#### [Ausgewählter Auszug]
_ _ _

Ich glaube, dass das Heilige notwendig ist, damit öffentliche Räume ihre Existenzberechtigung behalten. Heilige Räume verankern unsere Ideale und gemeinsamen Werte, erinnern uns an die Gründe, warum wir zusammen existieren, und verkörpern gleichzeitig unsere Fähigkeit, dies zu tun. Werden sie entfernt, führt dies zur Fragmentierung. Mit dem langsamen Verschwinden der Kirchen haben wir erlebt, wie der öffentliche Raum von einer Sphäre der Gemeinschaftlichkeit zur Sphäre der individuellen Freizeit erodiert ist, und selbst die Stadtzentren sind Einkaufszentren gewichen. Unsere verbliebenen öffentlichen Räume, wie Parks und Freizeiteinrichtungen, sind nicht mehr Orte des Feierns und der gemeinsamen Identität, sondern lediglich Orte des Zusammenlebens und der Freizeit.

Mit der fortschreitenden Zersplitterung werden auch diese letzten öffentlichen Orte erodieren, denn das Fehlen von Gemeinsamkeiten fördert Angst, Misstrauen und willkürliche Gewalt. Das Problem ist natürlich, dass das Heilige nicht hergestellt und improvisiert werden kann. Der Versuch, dies mit säkularen Idealen und einer fortschrittlichen Denkweise zu tun, wird ideologische Parodien des Heiligen hervorbringen, die Feindseligkeit und Unruhen verstärken. Schützt, pflegt und engagiert euch an den heiligen Orten, die uns geblieben sind. Betet Gott an, feiert eure Geschichte und liebt eure Familie. Euer Zuhause kann immer noch ein heiliger Ort sein, wenn ihr es heiligt.

_ _ _

#### [Aufgaben]
1. Beantworte zum Auszug über heilige Räume diese Fragen:
(a) Welchen Orten sind laut dem Auszug selbst die Stadtzentren gewichen?
(b) Was fördert nach dem Auszug das Fehlen von Gemeinsamkeiten?
(c) Unter welcher Bedingung kann das eigene Zuhause noch ein heiliger Ort sein?
2. Sammle aus den Einträgen jede Zeile, in der die Zeichenfolge „link“ vorkommt, und schreibe sie ab. Groß- und Kleinschreibung zählt.
Der Auszug und die Einträge haben nichts miteinander zu tun.

_ _ _

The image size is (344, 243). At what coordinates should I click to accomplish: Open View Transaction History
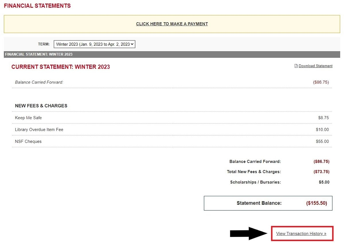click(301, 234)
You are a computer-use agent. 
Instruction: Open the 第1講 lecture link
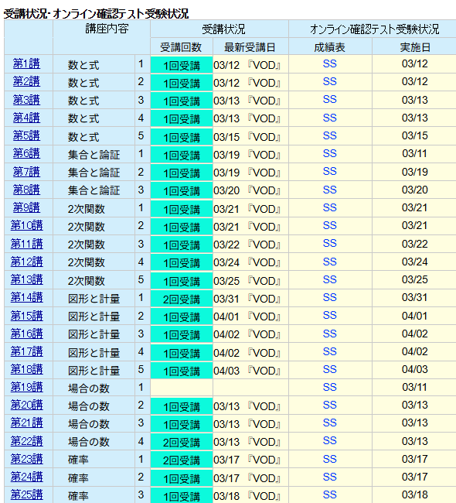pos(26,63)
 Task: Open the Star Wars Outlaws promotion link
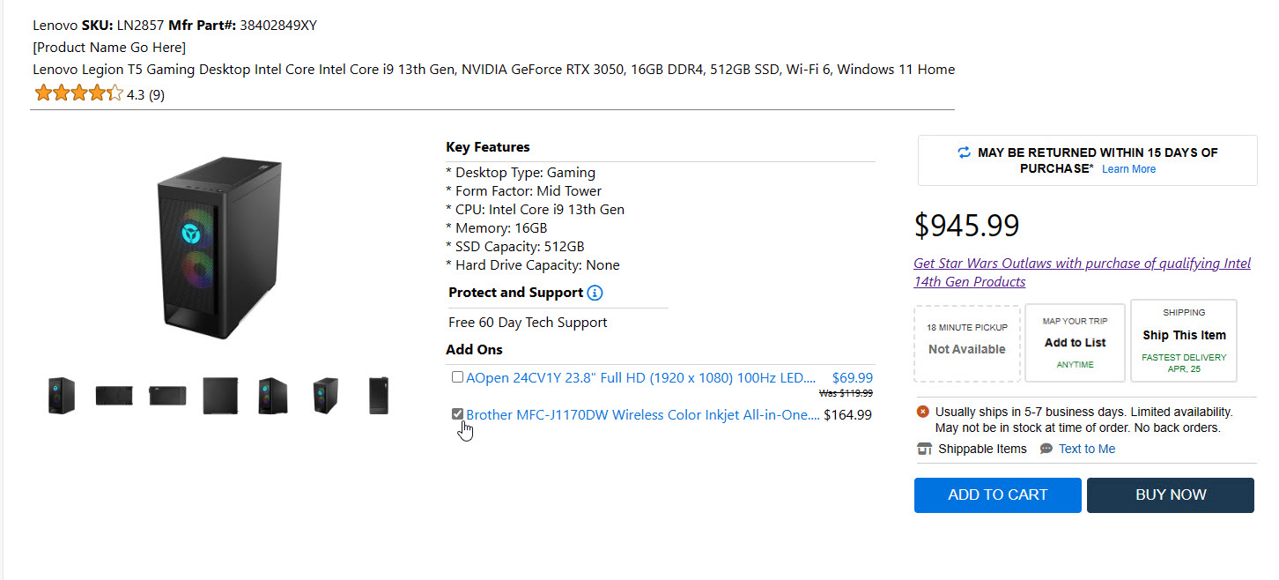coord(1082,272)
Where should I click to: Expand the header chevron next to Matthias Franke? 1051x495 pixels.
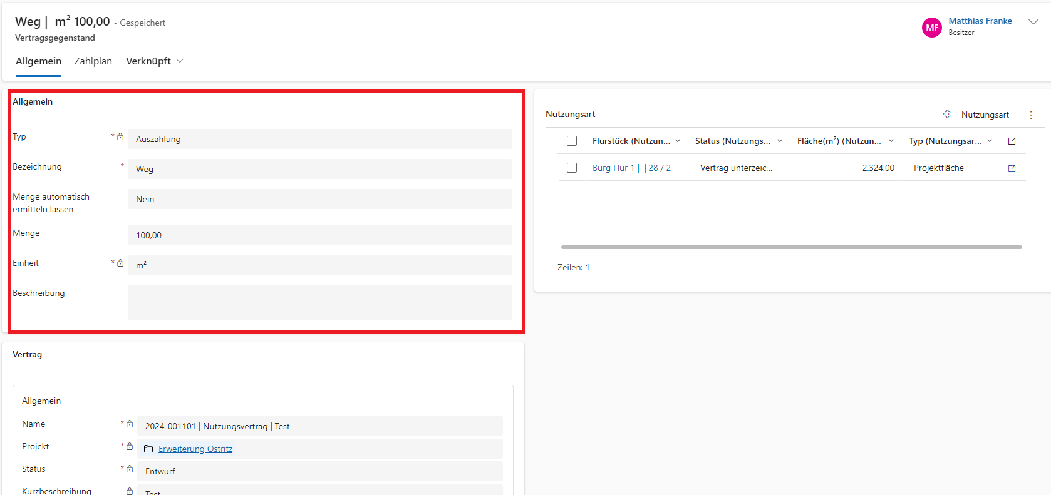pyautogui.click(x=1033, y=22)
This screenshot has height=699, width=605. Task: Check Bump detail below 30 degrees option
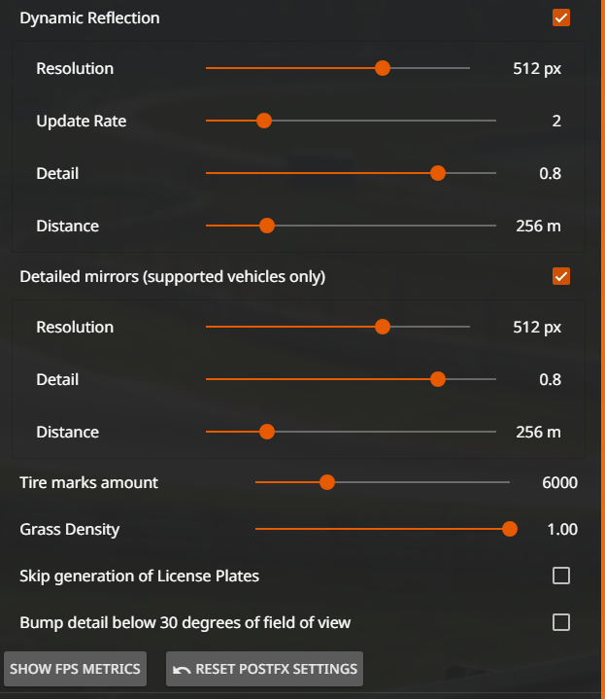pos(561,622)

_ _ _

#### [Antworten je Aufgabe]
1.
(a) Einkaufszentren
(b) Angst, Misstrauen und willkürliche Gewalt
(c) Wenn man es heiligt

2.
Instruction: Open the 第1講 lecture link
 Task: Open the Star Wars Outlaws promotion link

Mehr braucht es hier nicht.